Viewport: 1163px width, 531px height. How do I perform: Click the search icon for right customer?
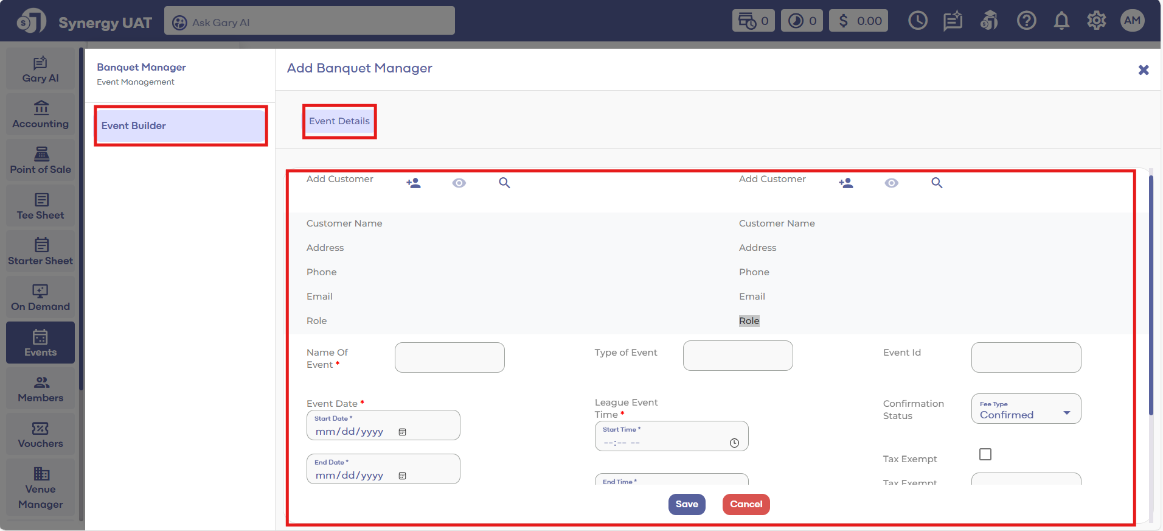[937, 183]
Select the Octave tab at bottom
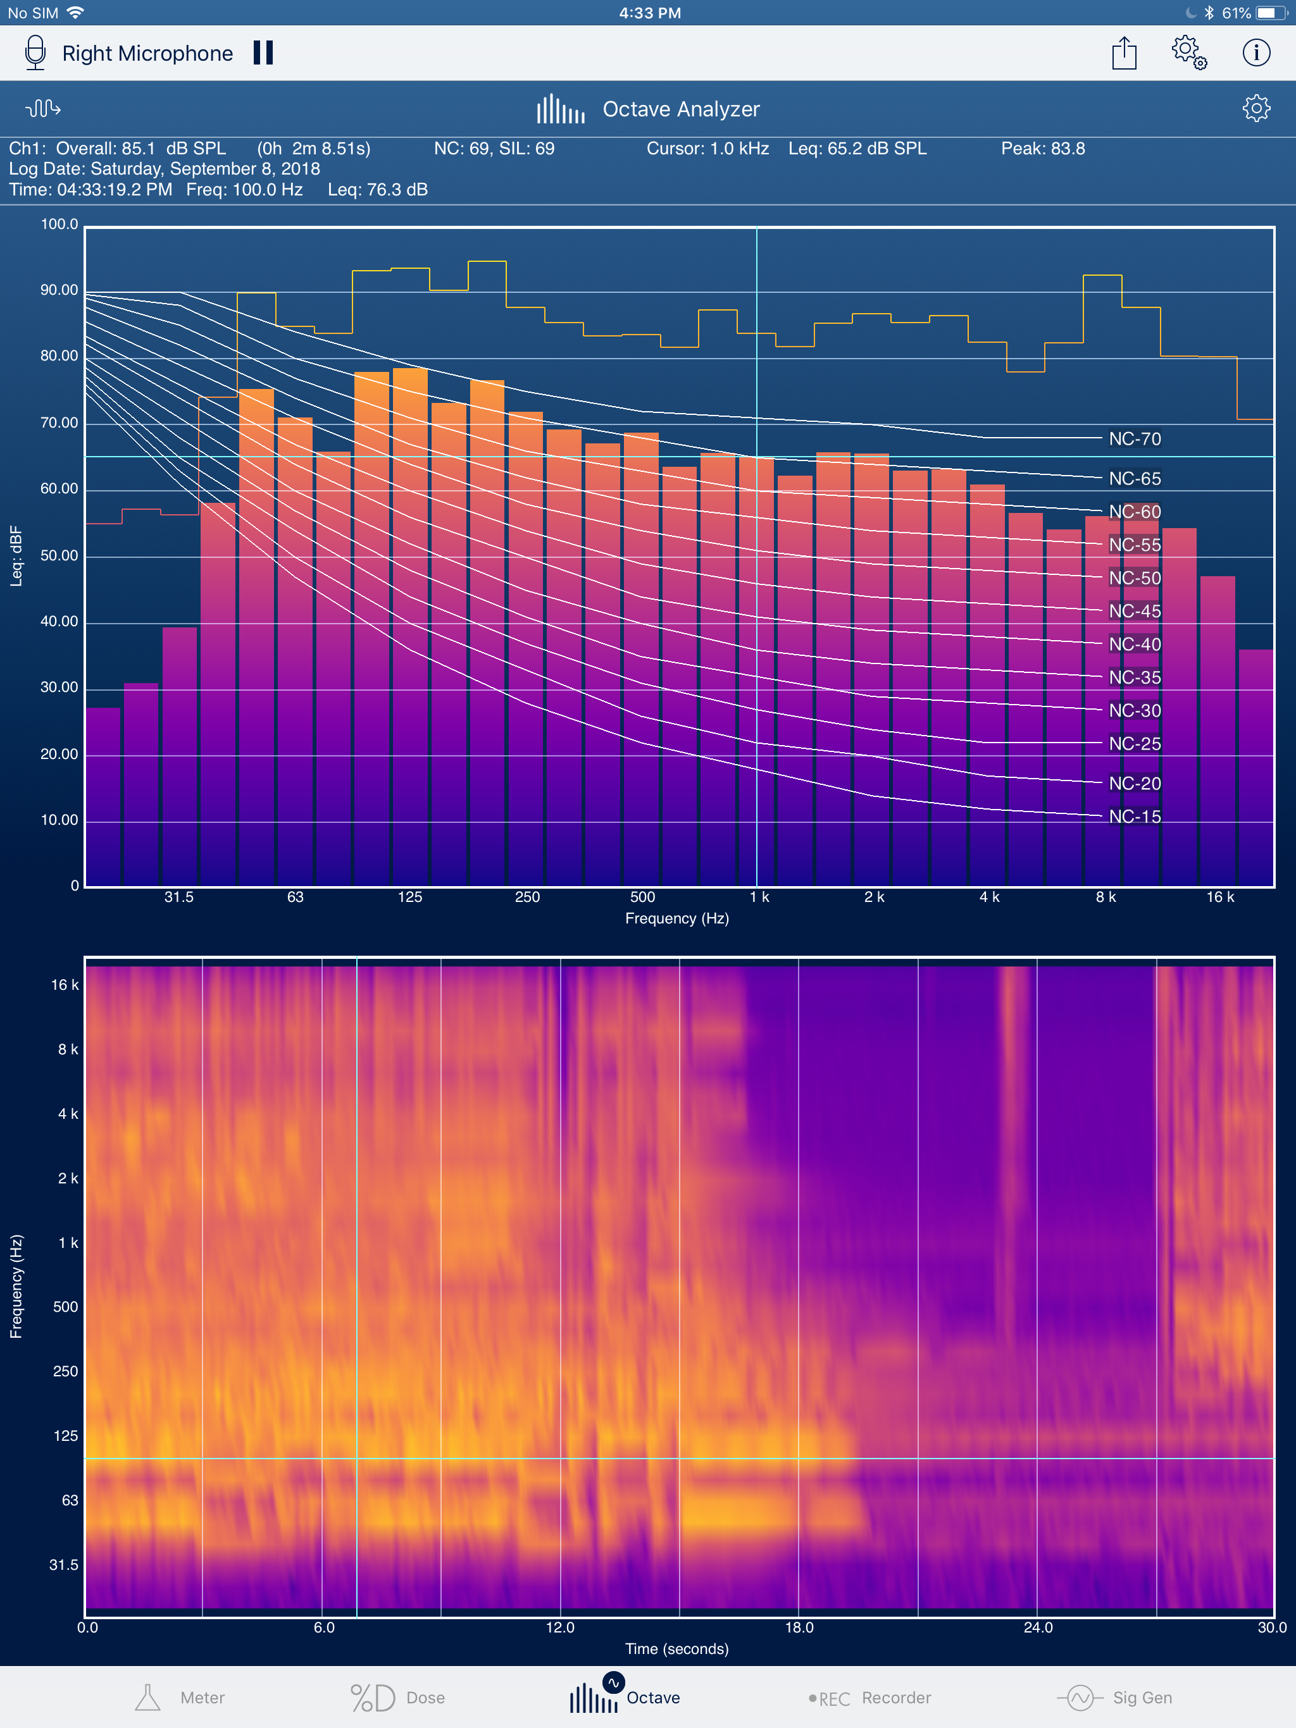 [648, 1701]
--
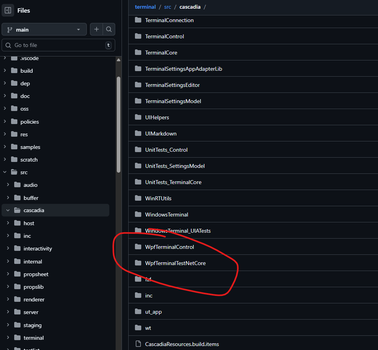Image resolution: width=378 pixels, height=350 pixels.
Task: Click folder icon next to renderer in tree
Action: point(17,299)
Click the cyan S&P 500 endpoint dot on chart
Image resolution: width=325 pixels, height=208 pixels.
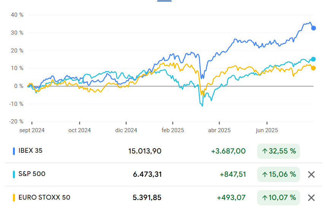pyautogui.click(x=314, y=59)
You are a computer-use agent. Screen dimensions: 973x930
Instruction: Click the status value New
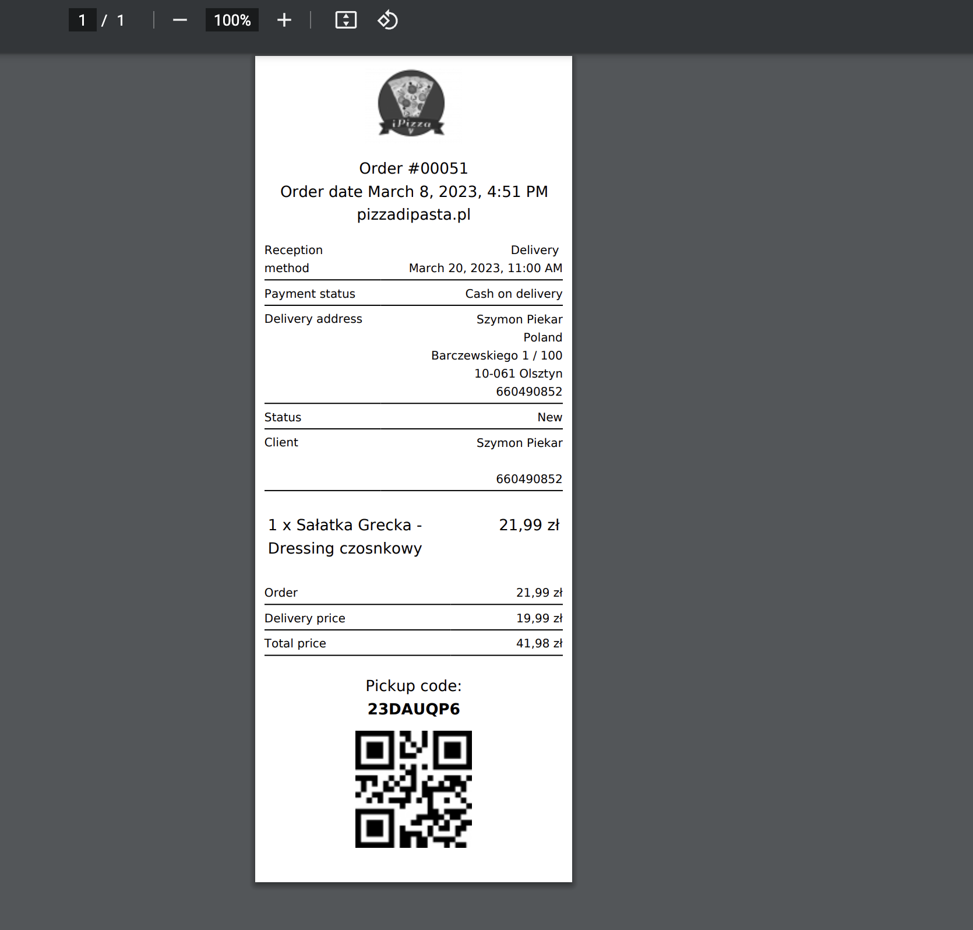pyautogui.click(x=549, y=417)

* [WORK TO COMPLETE]:
Can you render the items from the line containing "Click the cyan S&P 500 endpoint dot on chart" through the line containing "pyautogui.click(x=549, y=417)" as a JSON list of strings, one string per line with blank lines skipped? Omit the pictures.

* [FINAL RESULT]:
[
  "Click the cyan S&P 500 endpoint dot on chart",
  "Image resolution: width=325 pixels, height=208 pixels.",
  "pyautogui.click(x=314, y=59)",
  "You are a computer-use agent. Screen dimensions: 973x930",
  "Instruction: Click the status value New",
  "pyautogui.click(x=549, y=417)"
]